With the first journal entry that hopefully illustrated a level or empathy, I required some structure based in part on experiential education philosopher John Dewey’s six-part structure as proposed by theorist David Kolb (1984) regarding inquiry, which is an FYS goal. According to the “Introduction to Service-Leaning Toolkit”(Cone & Harris, 5), Kolb conceptualizes Dewey’s six steps as a four-stage experiential learning cycle involving concrete experiences, reflection, abstract conceptualization, and active experimentation. “Learners are engaged in a cycle in which community of work settings forms the basis for (online) written or oral communication. Under the guidance of an instructor, reflective work is used to form abstract concepts and hypotheses are generated which then get cycled back into further concrete experiences.

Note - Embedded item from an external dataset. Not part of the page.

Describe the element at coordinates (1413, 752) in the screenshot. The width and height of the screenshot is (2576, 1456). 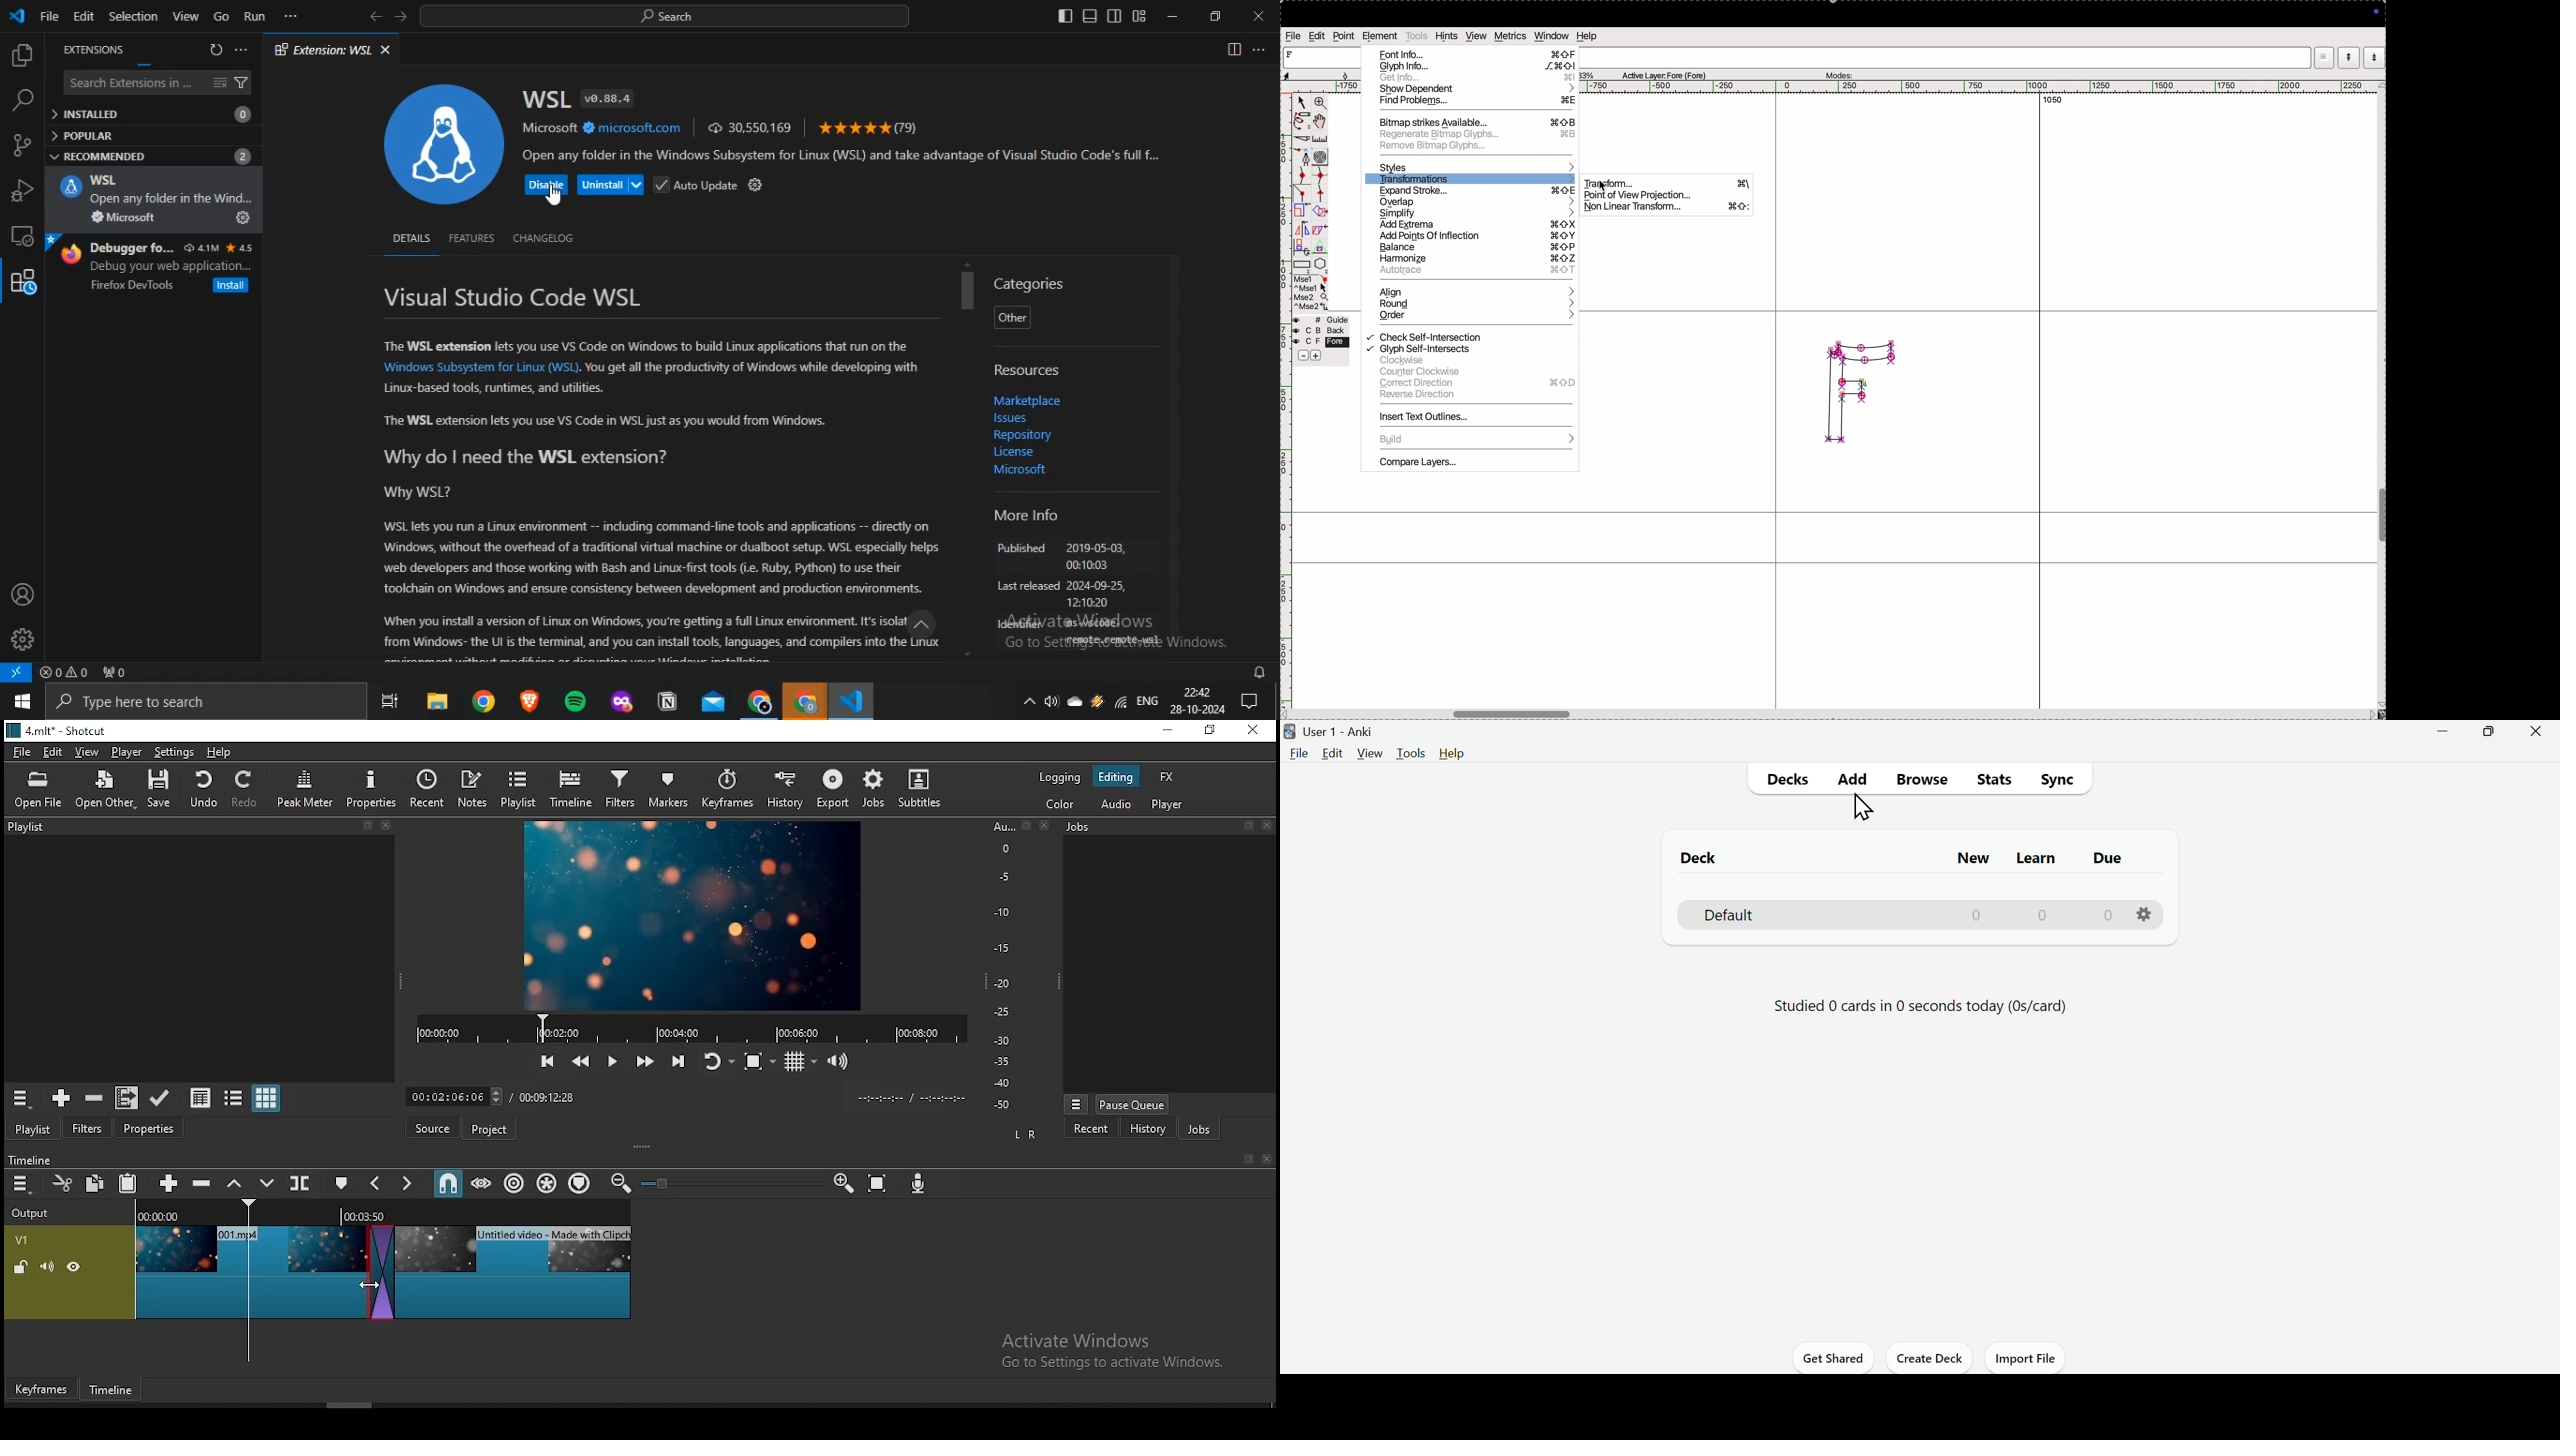
I see `Tools` at that location.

It is a student-centered model which Kolb believes allows students with very different learning styles to develop and integrate their skills.” (5).

1) encountering a problem

2) formulating a problem or question to be resolved

3) gathering information which suggests solutions

4) making hypothesis

5) testing hypothesis, and

6) making warranted assertions

Through their journaling, students learned this course was more time-intensive than traditional courses. It was just as rigorous, maybe more, some said. Our goals, objectives, strategies, expectations were be clearly spelled out in the beginning of the course. They consisted of FYS’s current academic learning objectives of critical-thinking and problem-solving skills through inquiry community learning skills such as learning about the wider Haitian art community and the local Haitian-American community of more than 30,000 as well as inter and intra-person learning such as how to collaborate with others, learning about groups and cultures, exploring personal values, ethics, learning about self, and developing a sense of awe, all of which are also FYS learning objectives. I used the “Matrix 3b and 3d Learning Strategies and Assessment Methods” worksheets and the “Readings for Students about Civic Responsibility” handout obtained from experts like Editor Jeffrey Howard of the Michigan Journal of Community Service Learning (Edward Ginsberg Center for Community Service and Learning at the University of Michigan, 2001). Local Haitian-American leaders like Janine Raymond, liaison to the “Clinton-Bush Fund” and gallery owners assessed FYS students from a community perspective. Students also did weekly self-assessments. I explained that the service component was “increasing visibility of Haitian reconstruction and awareness of Haitian art communities” has been determined by our community service partners, but the sound learning objectives have been determined by yours truly in conjunction with the established best practices. I mentioned our need to be a little flexible, adapting to changing logistical conditions. I explained the self-assessment and assessment tools we used.